WORK ITEM -
Take the data below and extract the lines from the one with "Viewport: 866px width, 577px" to the one with "Instruction: Open the Build menu", inclusive, exactly as written.

GIVEN RECORDS -
^^^^^^^^^^^^^^^^

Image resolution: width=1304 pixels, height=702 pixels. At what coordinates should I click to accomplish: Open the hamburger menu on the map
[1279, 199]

^^^^^^^^^^^^^^^^

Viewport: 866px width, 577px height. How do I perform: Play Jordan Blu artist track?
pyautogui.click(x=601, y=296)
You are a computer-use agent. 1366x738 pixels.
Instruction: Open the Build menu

^^^^^^^^^^^^^^^^

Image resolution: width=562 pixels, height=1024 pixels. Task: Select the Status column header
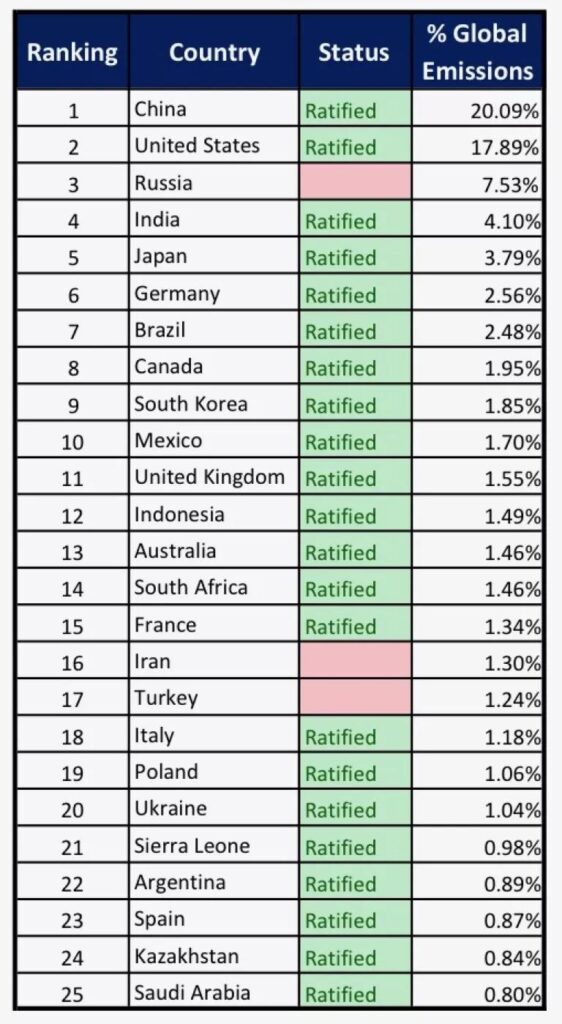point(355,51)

^^^^^^^^^^^^^^^^

ANSWER SECTION -
Viewport: 866px width, 577px height. How do I perform: Play Jordan Blu artist track?
pyautogui.click(x=601, y=296)
You are a computer-use agent. 1366x738 pixels.
Instruction: Open the Build menu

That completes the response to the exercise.